Introduction
Since its passage in 1965, Medicaid has provided vital health insurance coverage to some of the most vulnerable populations in America. In order to remain solvent, Medicaid relies on its program administrators and contractors to be fiscally responsible. For that reason, third party liability (TPL) is critically important, not just for Medicaid, but for all its beneficiaries and any policymaker who cares about the healthcare safety net. However, the identification of TPL has been problematic and is costing Medicaid billions of dollars annually.
States have always been required by law to seek out third parties that may actually be liable for Medicaid beneficiaries’ claims. However, ‘seeking’ is simpler in concept than in practice. For over 50 years, Medicaid administrators have struggled with TPL, one reason being that for the past 40 years, the technology needed to accurately identify TPL and cost-avoid has not existed. Federal initiatives to rein in costs have occurred, though. Numerous laws have been passed, regulations have been formulated, hearings have been held, and Government Accountability Office (GAO) and Office of the Inspector General (OIG) reports have been written and given to Congress. All have been aimed at improving the TPL process, thereby reducing Medicaid liabilities; nonetheless, states struggle with prompt, accurate determinations of TPL. Despite legislative efforts and existing TPL processes, Medicaid improper payments have risen to a rate of 14.90%, representing over $57.36 billion on an annual basis.
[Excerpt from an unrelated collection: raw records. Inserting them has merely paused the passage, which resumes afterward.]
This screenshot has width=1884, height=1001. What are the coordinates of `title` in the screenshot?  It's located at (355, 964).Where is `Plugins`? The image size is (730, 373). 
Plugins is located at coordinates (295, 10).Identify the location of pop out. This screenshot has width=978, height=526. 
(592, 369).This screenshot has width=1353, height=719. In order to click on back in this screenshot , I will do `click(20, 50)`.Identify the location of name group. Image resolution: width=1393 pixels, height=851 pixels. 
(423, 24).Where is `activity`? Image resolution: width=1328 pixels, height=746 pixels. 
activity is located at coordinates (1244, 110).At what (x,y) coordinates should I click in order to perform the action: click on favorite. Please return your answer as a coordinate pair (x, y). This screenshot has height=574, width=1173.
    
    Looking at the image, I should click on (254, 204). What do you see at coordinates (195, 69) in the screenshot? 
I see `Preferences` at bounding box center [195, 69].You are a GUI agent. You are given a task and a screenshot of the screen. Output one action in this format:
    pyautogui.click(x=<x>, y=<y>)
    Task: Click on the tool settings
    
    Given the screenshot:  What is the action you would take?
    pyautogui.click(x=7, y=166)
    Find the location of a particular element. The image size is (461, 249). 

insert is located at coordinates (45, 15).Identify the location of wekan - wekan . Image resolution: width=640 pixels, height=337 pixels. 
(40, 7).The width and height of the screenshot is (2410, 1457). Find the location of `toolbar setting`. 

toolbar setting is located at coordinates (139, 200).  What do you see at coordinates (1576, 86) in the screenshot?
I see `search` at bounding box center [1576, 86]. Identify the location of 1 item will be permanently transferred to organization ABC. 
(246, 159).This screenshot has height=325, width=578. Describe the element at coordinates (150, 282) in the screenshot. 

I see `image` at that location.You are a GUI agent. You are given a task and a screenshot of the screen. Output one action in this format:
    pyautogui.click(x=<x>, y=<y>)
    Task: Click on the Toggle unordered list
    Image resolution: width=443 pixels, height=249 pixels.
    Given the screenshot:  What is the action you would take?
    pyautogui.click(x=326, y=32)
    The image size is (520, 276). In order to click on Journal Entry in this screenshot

Saying that states must seek out TPL is only the tip of the iceberg. According to 42 CFR 433, Subpart D, “States are responsible for having plans in place to identify Medicaid beneficiaries’ other sources of health coverage, determine the extent of the liability of such third parties, avoid payment of thirdparty claims, and recover reimbursement from third parties after Medicaid payment if the state can reasonably expect to recover more than it spends in seeking reimbursement.” 2 Each step in this process can be difficult because identification of other sources of coverage for the purposes of costavoidance is particularly problematic.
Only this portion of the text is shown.